Donnerstag, 25. Juni 2015

Muss ich auch meinen Senf zu den Bundesjugendspielen abgeben?

Ja!

Es juckt in den Fingern.
Es juckt nicht nur, nein, am liebsten würden diese Finger sich die Dame schnappen und mal richtig durchschütteln, die plötzlich auf die Idee kam alle Mütter in Deutschland würden ihr jubelnd zur Seite stehen, weil sie die glorreiche Idee hat die Bundesjugendspiele müssten abgeschafft werden.

Die Blogbeiträge die ich bisher gelesen habe, ja es gibt da schon einige, sind durchweg auf meiner Seite.

Puh, langsam entspanne ich mich ein wenig und sollte meine Hände wohl ausschütteln und mich genüsslich zurücklehnen.

Aber, es juckt immer noch, ich muss meinen Senf einfach auch dazu geben.

Als ich in den 70er Jahren *hüstel* in der Grundschule meine ersten Bundesjugendspiele hatte zeichnete sich schon sehr deutlich ab, dass ich wohl nie eine Sportskanone sein werde.
Natürlich war es nicht gerade schön mit einigen wenigen keine Urkunde zu bekommen, doch Leute die diesen blöden Schlagball nach hinten werfen haben auch keine Urkunde verdient, das begriff ich schon als 7 jährige und fand das auch okay.

Peinlich berührt war eher meine Mutter und sie tat mir auch immer ziemlich leid.
Obwohl meine Mutter in der Nachkriegszeit in einem kleinen Dorf lebte und in eine Dorfschule ging in der alle Klassen in einem Raum von einem Lehrer mit Notabitur unterrichtet wurden hat dieser Lehrer ihr Talent entdeckt und meine Oma, die keinen Mann mehr hatte dazu gebracht dies zu unterstützen.
Meine Mutter bekam richtige Spikes zum rennen und ging in den Sportverein in der Kreisstadt, wo sie als Dorfmädchen gegen die Kinder von Lehrern, Apotheker usw antrat und sie war so gut, dass sie irgendwann nur noch mit den Jungs rannte weil sie so schnell war und auch da gewann sie noch und reiste zu großen Sportveranstaltungen in Deutschland.

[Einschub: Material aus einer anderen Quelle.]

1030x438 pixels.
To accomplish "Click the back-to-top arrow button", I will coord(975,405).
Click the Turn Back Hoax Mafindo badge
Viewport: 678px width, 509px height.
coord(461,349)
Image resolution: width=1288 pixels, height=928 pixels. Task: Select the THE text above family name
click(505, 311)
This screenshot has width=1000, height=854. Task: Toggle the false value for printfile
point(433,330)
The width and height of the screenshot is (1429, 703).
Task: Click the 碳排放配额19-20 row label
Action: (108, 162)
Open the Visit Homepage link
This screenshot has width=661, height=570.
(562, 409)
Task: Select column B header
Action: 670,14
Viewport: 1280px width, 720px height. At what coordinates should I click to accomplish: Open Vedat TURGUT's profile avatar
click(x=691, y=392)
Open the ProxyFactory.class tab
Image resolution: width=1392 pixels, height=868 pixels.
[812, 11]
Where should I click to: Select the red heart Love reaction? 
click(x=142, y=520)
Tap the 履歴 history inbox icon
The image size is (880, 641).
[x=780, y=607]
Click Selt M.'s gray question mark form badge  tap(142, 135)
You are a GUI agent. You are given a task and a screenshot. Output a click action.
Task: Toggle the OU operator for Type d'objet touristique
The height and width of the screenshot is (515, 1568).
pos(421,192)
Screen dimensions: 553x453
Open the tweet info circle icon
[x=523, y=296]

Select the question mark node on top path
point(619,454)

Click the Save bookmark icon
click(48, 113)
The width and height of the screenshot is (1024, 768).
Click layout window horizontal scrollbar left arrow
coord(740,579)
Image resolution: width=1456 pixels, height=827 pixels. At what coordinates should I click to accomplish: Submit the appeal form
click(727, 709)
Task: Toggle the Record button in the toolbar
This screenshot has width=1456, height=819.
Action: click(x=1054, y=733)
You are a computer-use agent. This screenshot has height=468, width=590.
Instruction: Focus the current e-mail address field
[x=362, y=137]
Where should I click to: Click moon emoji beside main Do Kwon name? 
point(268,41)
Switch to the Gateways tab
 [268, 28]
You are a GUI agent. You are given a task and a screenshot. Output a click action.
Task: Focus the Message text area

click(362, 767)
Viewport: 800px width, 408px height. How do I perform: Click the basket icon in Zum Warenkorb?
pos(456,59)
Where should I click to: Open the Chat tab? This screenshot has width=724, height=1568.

Wenn meine Mutter Leute von damals traf und mich dabei hatte kam meist die Frage: "Und? Ist deine Tochter auch so eine Sportskanone?" Sie wusste meist gar nicht wie sie es ausdrücken sollte, arme Mama. Trotzdem sah ich es locker und meine Mutter wäre auch nie auf die Idee gekommen die Abschaffung der Bundesjugendspiele zu fordern, nur weil ihre Tochter eine ausgeprägte Leichathlekiastie hatte.
Später hatte ich übrigens einen ihrer Sportvereinsfreunde als Klassenlehrer, zum Glück nicht in Sport, sonst hätte er sein späte Wiedergutmachung der Schmach gehabt, dass ein jüngeres Mädchen ihn im 100 Meterlauf besiegt hat.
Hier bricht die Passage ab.